The vast majority of systems that support enterprise machine learning today can be treated as complex subsystems, a system that is isolated from the business system. When talking about machine learning, many people imagine that business data can adapt to changes in applications and that machine learning and enterprise software can be combined. Still, in reality, there is a large gap between them and the ultimate ideal state, and the industry has not yet been able to find a way to integrate machine learning and business systems. In many cases, machine learning remains an external capability embedded in the business's main processes.

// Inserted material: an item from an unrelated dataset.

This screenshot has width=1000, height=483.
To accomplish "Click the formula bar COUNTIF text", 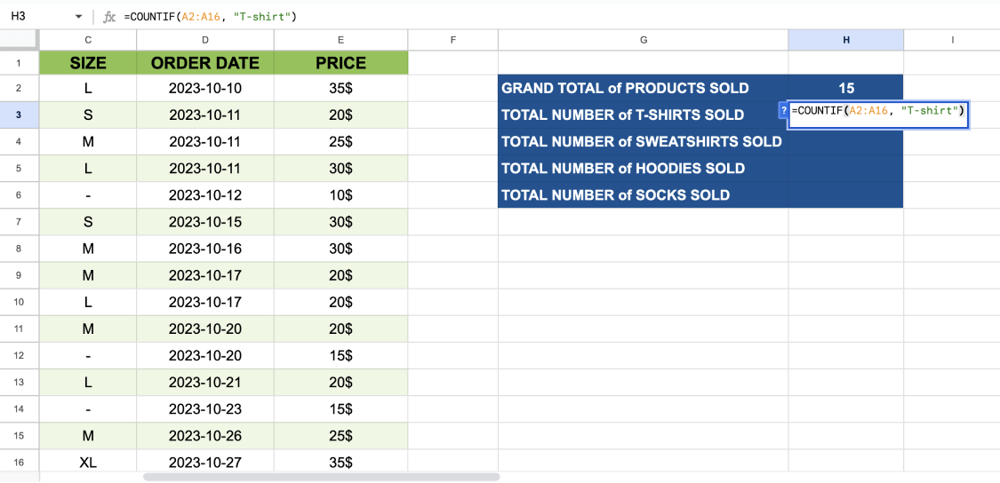I will 210,17.
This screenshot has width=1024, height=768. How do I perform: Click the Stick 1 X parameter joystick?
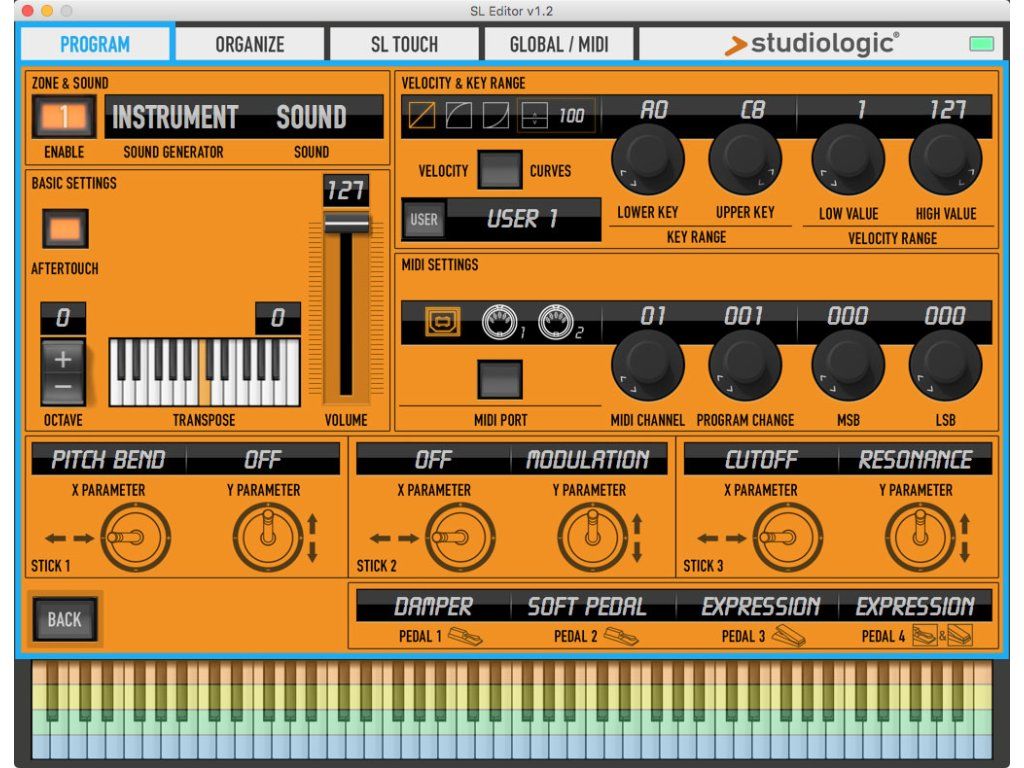pos(135,537)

Machine learning code is only a small part of the machine learning application. Whether autonomous driving, credit card risk control, or image recognition, more than 90% of it comes from engineering. Engineers need to apply the algorithm scientists' models to specific software environments and know how to interact with the algorithm scientists. In practice, when deploying models in real-world environments, the models given by scientists often fail because they cannot adapt to the dynamics of the environment or the changes in the data that we used to describe. As the production of machine learning models is considered a separate skill for algorithmic scientists, we need a hybrid team to succeed. A successful team might include a data scientist or ML engineer, a DevOps engineer, and a data engineer. The engineer needs to maintain the quality of the model in production, retrain the production model frequently and try out new implementations to generate the model.
To overcome the challenges of this manual process, MLOps plays an important role in setting up CI/CD systems to test, build and deploy machine learning training pipelines quickly. By engineering machine learning to automatically retrain and deploy new models, the goal is to bridge the gap between engineers and algorithm scientists.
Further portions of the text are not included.